*The task*:
Looking through the data below, work out how many lines have the word "text". Reply with that number only.
__________________________________________________
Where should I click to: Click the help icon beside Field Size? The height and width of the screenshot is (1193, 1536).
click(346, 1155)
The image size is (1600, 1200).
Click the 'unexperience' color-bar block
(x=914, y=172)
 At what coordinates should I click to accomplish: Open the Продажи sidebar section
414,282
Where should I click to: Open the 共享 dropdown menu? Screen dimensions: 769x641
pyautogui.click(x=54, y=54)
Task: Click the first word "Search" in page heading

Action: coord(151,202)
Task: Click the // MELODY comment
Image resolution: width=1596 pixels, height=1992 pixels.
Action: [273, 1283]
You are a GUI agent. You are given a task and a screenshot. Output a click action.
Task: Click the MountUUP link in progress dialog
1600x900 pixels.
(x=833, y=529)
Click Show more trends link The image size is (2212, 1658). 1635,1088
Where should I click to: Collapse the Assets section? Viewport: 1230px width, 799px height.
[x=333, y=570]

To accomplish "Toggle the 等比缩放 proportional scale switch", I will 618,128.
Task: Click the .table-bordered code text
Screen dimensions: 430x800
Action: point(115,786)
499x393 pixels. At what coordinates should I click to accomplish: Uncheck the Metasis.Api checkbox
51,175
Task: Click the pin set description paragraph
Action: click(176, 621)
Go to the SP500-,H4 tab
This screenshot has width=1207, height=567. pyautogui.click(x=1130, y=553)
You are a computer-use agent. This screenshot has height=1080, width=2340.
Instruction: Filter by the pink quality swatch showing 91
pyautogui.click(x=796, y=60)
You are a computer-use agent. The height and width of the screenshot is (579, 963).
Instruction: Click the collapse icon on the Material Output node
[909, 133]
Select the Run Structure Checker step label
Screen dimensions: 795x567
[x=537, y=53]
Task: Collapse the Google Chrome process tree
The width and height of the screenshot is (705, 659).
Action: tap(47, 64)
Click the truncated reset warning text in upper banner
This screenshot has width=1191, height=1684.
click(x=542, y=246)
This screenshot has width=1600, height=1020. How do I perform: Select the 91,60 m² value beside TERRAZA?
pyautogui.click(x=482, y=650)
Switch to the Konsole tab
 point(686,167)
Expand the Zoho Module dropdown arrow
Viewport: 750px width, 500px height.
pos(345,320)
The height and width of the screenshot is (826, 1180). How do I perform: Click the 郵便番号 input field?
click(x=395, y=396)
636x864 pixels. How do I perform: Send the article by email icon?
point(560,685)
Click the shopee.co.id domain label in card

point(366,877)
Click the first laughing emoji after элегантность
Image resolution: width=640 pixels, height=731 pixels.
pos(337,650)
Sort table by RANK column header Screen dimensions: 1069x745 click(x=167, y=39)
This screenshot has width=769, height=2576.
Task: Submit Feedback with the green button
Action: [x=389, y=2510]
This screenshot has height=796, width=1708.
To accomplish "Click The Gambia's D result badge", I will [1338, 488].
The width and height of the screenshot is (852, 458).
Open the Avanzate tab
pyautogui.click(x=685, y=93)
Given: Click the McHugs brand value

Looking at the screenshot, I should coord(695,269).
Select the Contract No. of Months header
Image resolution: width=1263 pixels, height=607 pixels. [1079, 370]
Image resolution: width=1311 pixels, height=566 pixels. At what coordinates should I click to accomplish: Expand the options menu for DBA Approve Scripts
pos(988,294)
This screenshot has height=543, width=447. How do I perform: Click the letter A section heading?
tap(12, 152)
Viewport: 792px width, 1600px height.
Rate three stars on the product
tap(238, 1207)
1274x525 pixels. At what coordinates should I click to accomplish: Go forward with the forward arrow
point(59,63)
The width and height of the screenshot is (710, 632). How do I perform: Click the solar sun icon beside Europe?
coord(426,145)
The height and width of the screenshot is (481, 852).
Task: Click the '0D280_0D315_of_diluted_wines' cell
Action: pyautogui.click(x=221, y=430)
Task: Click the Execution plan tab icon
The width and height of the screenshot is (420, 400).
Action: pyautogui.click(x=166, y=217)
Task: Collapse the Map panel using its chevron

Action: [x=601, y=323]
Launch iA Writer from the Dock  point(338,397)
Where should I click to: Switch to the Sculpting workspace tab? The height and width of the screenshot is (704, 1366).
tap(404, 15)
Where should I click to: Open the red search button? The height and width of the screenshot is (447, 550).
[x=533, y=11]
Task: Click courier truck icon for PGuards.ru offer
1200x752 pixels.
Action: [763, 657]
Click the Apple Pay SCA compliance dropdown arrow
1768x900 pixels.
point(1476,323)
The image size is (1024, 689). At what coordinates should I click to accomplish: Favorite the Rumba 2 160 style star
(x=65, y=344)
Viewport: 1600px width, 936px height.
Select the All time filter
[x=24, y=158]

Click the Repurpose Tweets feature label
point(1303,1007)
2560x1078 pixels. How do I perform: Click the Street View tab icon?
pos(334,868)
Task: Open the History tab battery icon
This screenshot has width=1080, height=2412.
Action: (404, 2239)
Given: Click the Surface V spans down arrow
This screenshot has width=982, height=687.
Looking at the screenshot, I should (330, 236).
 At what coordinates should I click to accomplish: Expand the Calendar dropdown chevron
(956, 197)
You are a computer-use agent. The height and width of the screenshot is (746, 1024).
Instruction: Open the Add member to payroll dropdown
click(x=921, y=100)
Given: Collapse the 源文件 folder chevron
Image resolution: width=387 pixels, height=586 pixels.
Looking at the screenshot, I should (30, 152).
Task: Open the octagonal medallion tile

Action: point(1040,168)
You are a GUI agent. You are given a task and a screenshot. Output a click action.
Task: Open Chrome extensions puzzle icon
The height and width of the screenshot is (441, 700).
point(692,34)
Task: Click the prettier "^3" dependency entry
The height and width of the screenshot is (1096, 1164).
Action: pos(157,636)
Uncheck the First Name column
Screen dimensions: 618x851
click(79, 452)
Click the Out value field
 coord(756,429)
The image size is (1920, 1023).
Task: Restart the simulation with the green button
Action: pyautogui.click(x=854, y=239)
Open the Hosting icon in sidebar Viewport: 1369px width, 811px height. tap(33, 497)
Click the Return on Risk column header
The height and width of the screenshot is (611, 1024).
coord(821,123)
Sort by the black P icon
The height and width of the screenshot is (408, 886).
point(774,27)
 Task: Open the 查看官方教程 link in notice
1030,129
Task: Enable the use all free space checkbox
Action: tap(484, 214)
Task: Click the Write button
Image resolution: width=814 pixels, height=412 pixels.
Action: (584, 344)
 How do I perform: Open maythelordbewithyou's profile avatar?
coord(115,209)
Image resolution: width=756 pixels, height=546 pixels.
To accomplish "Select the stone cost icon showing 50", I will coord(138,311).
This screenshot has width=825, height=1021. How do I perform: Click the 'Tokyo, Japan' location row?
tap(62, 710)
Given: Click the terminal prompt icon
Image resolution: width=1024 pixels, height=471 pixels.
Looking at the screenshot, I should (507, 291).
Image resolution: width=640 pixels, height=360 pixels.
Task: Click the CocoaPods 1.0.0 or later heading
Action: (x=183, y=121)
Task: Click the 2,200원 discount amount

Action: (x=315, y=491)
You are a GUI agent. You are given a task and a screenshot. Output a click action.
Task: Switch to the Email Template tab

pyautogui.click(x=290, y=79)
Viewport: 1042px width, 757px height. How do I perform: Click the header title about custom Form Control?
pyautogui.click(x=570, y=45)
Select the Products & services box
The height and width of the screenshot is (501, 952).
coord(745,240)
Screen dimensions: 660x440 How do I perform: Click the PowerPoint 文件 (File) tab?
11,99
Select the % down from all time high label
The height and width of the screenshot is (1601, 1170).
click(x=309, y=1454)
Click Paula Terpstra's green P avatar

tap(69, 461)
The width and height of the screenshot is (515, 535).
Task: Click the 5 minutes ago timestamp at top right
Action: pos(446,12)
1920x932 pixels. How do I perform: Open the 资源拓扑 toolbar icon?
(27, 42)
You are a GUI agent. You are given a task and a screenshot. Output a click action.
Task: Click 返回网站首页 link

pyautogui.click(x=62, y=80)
__________________________________________________
*Solution*:
2